However, I don't understand what is going on here. To my (maybe naive) understanding, the floating-point member variable f is initialized in the constructor, but the integer member i is not.
I'm not terribly familiar with the binary operators that are used here, but I fail to understand how accesses of uA.i and uB.i produce anything but random numbers, given that no line in the code actually connects the values of f and i in any meaningful way.
If somebody could enlighten my on why (and how) exactly this code produces the desired result, I would be very delighted!
A lot of Undefined Behaviour are being exploited here. First assumption is that fields of union can be accessed in place of each other, which is, in itself, UB. Furthermore, coder assumes that: sizeof(int) == sizeof(float), that floats have a given length of mantissa and exponent, that all union members are aligned to zero, that the binary representation of float coincides with the binary representation with int in a very specific way. In short, this will work as long as you're on x86, have specific int and float types and you say a prayer at every sunrise and sunset.

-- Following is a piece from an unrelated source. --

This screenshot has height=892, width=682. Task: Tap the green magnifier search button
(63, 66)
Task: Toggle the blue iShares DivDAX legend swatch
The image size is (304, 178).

What you probably didn't note is that this is a union, therefore int i and float f is usually aligned in a specific manner in a common memory array by most compilers. This is, in general, still UB and you can't even safely assume that the same physical bits of memory will be used without restricting yourself to a specific compiler and a specific architecture. All that's guaranteed is, the address of both members will be the same (but there might be alignment and/or typedness issues). Assuming that your compiler uses the same physical bits (which is by no means guaranteed by standard) and they both start at offset 0 and have the same size, then i will represent the binary storage format of f.. as long as nothing changes in your architecture. Word of advice? Do not use it until you don't have to. Stick to floating point operations for AlmostEquals(), you can implement it like that. It's the very final pass of optimization when we consider these specialities and we usually do it in a separate branch, you shouldn't plan your code around it.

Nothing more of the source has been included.